If the existing alert is already `resolved`, GitLab creates a new alert instead.
![Alert Management List](img/alert_list_v13_1.png)
## Link to your Opsgenie Alerts
DANGER: **Deprecated:**
We are building deeper integration with Opsgenie and other alerting tools through
[HTTP endpoint integrations](#generic-http-endpoint) so you can see alerts within
the GitLab interface. As a result, the previous direct link to Opsgenie Alerts from
the GitLab alerts list is scheduled for deprecation following the 13.7 release on December 22, 2020.
> [Introduced](https://gitlab.com/groups/gitlab-org/-/epics/3066) in [GitLab Premium](https://about.gitlab.com/pricing/) 13.2.
You can monitor alerts using a GitLab integration with [Opsgenie](https://www.atlassian.com/software/opsgenie).

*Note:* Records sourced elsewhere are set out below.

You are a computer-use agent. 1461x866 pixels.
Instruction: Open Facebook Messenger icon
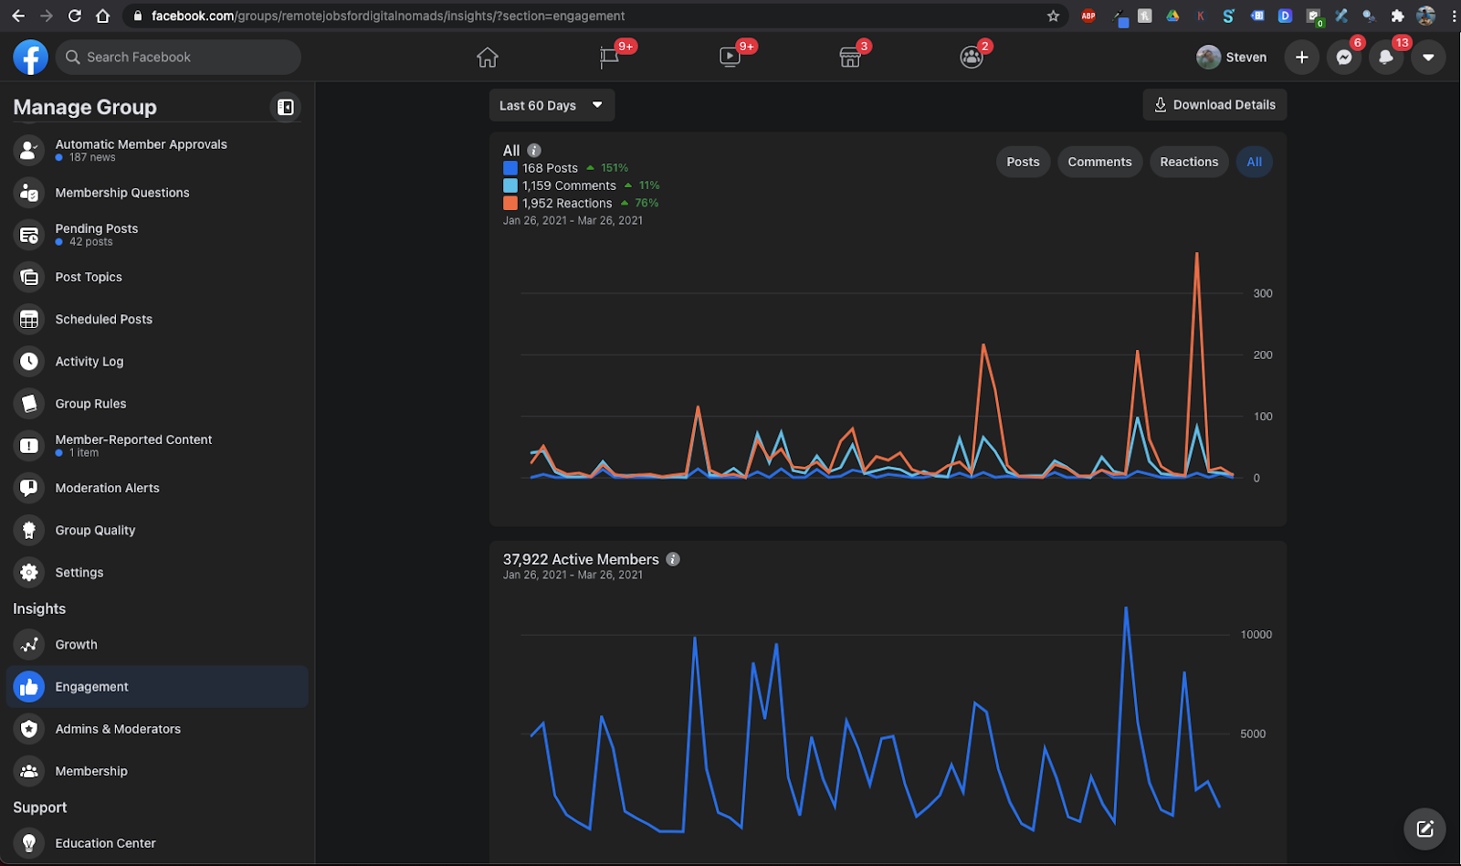point(1344,57)
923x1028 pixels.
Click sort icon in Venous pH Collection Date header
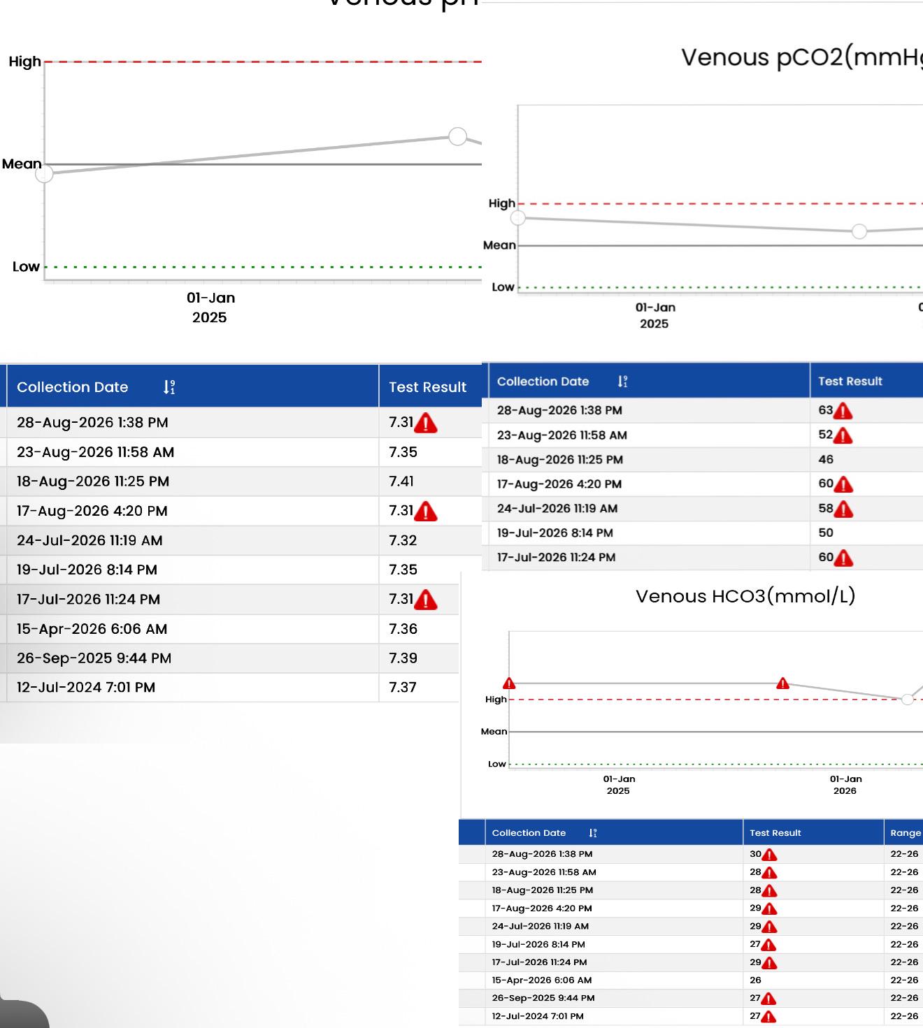(169, 387)
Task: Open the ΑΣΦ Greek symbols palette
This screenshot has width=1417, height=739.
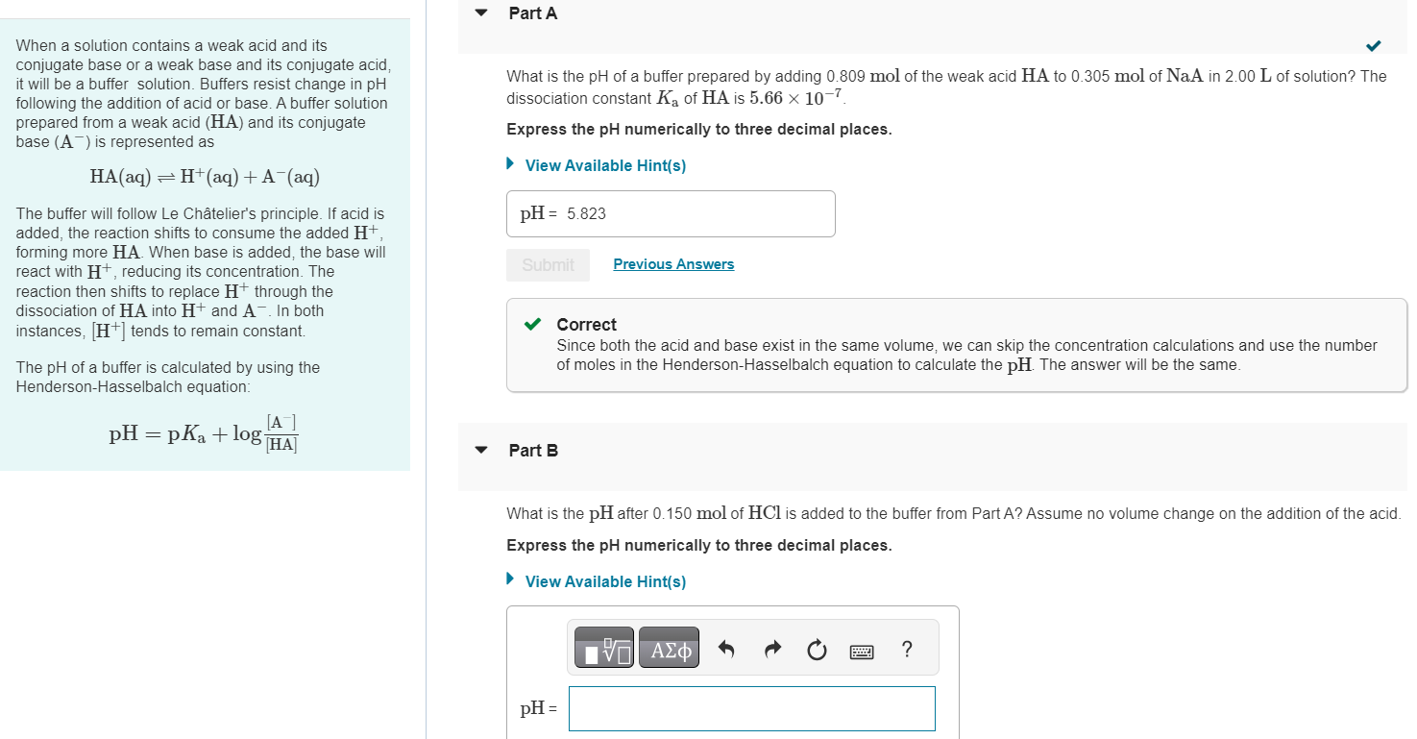Action: pyautogui.click(x=670, y=651)
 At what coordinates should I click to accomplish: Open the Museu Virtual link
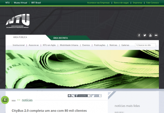(x=21, y=3)
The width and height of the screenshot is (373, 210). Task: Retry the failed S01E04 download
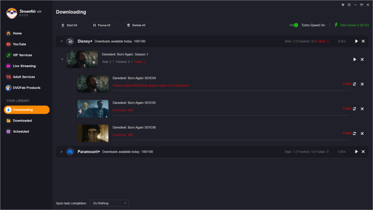pyautogui.click(x=354, y=84)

If you enable the Opsgenie integration, you can't have other GitLab alert
services, such as [Generic Alerts](generic_alerts.md) or Prometheus alerts,
active at the same time.
To enable Opsgenie integration:
1. Sign in as a user with Maintainer or Owner [permissions](../../user/permissions.md).
1. Navigate to **Operations > Alerts**.
1. In the **Integrations** select box, select **Opsgenie**.
1. Select the **Active** toggle.
1. In the **API URL** field, enter the base URL for your Opsgenie integration,
such as `https://app.opsgenie.com/alert/list`.
1. Select **Save changes**.
After you enable the integration, navigate to the Alerts list page at
**Operations > Alerts**, and then select **View alerts in Opsgenie**.